Here there are at least two issues:
(1) Would the Wallies have been willing to raise a sufficiently large army, and would they have had the appetite for the millions of dead necessary to drive on Berlin against the entire German (and Axis-allied) army?
(2) Had they raised an enormous army, would they have won?
I have serious doubts about (1), slightly less-serious doubts about (2).
As VP41 attests, the Wallies would have had difficulty fielding an enormous army while also producing sufficient arms for the struggle. As the historical record attests, the UK was reluctant to risk bloody land war even against the dramatically weaker Westheer of '43-'44 (i.e. Churchill preferred peripheral ops to the invasion of France). The US was more willing to bleed on the battlefield but the likely cost of an invasion in this scenario is at least an order of magnitude greater than OTL. And we know that the U.S. agreed a peace on the Korean peninsula that left an evil regime in control, rather than accept long-term and large-scale land warfare.

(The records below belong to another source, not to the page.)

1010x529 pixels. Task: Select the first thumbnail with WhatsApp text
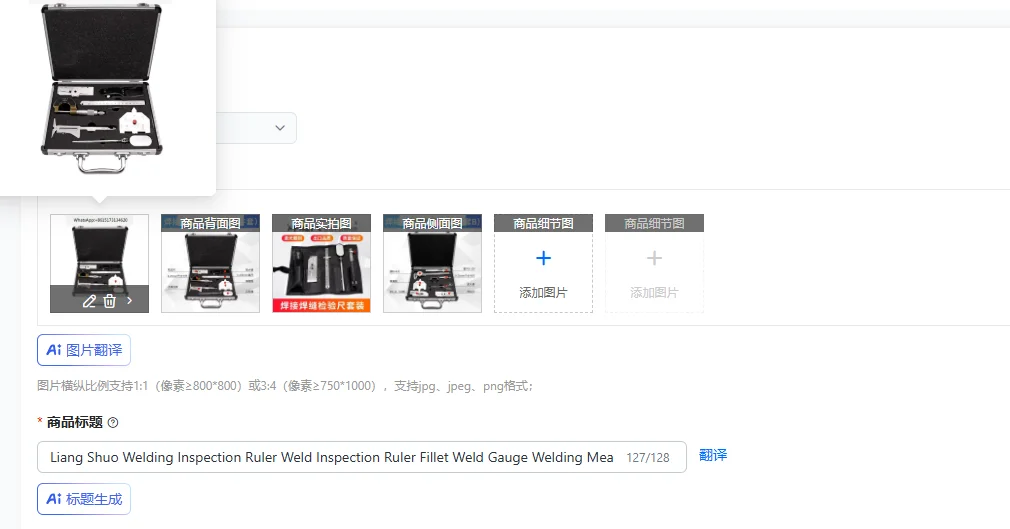tap(99, 264)
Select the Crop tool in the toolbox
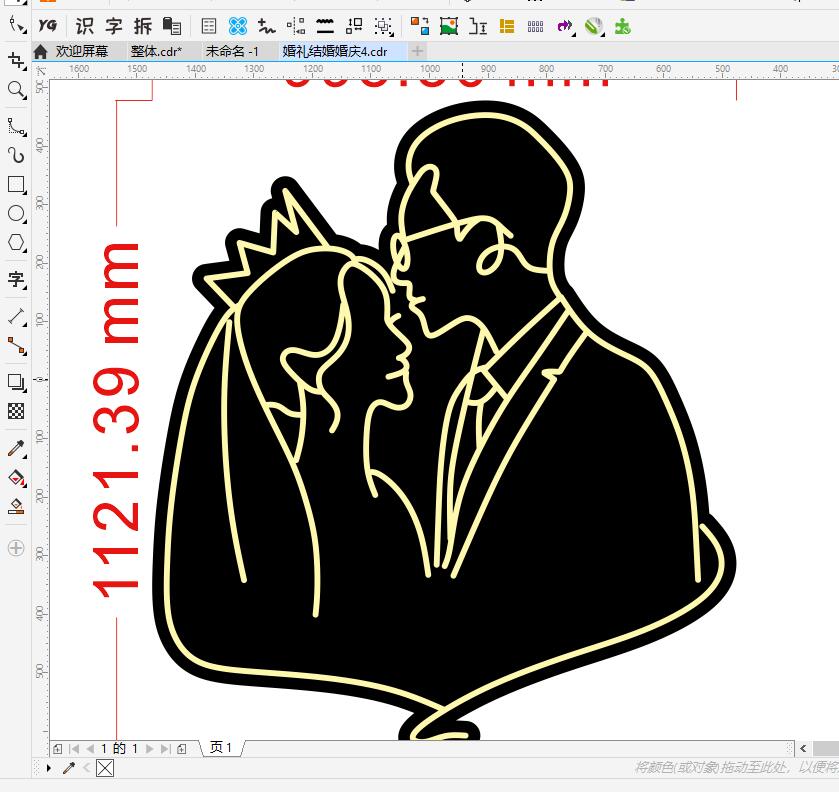839x792 pixels. 16,61
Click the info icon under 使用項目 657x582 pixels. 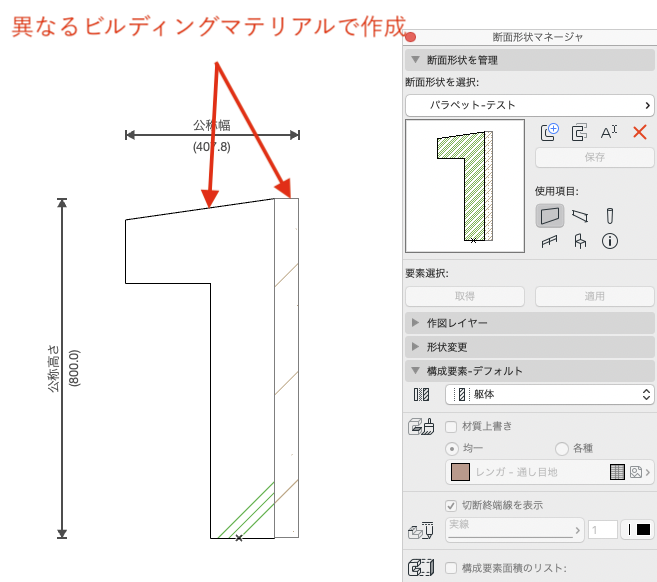point(610,241)
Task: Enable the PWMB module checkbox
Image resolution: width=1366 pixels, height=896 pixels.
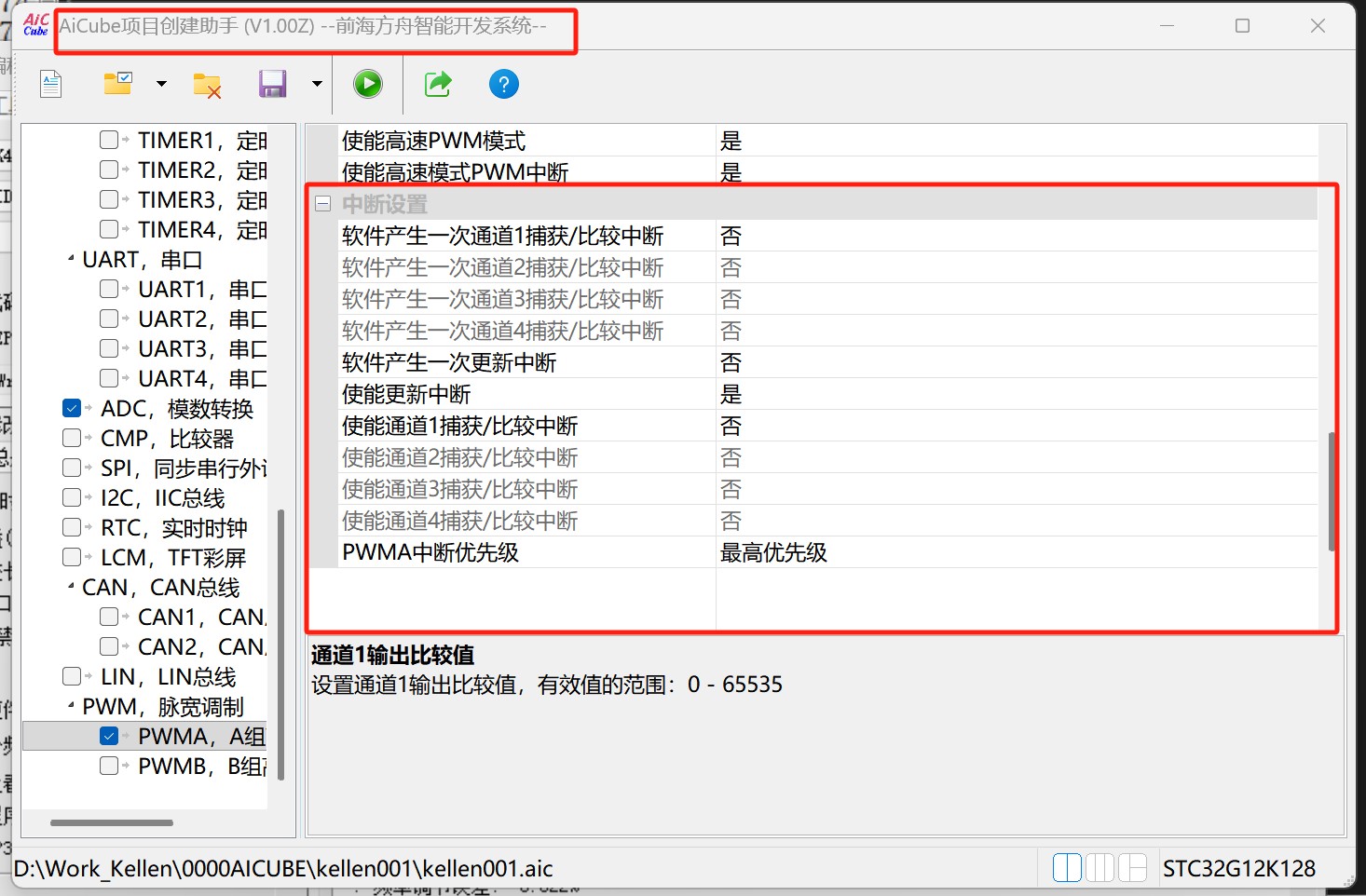Action: [109, 766]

Had the Wallies resolved to accept millions of dead, it's more likely they would have won but still interesting to discuss. The U.S., UK, and Dominions had a population of ~200mil from which to draft soldiers; Germany had ~90mil if one includes the Volksdeutche and other Waffen-SS troops. In a long-term war of attrition, Germany probably would have run out of men before the Wallies did. (attrition to Italian/Romanian forces should be figured too, though their exchange ratios would have been atrocious).
...but such a war of attrition might have cost 10mil dead for the Wallies, given Germany's higher combat effectiveness. Which is unimaginable to me but maybe there's a narrative in which it's feasible (widespread publication of the Holocaust, for example, leading to unshakeable will to destroy Nazism).
Finally, for the purposes of discussing this VP41 ATL, I'm not addressing the A-bomb for now. I want to focus on the plan's universe, on the general issue of "how do we win" from the viewpoint of the Wallies when it looked like Russia was going under.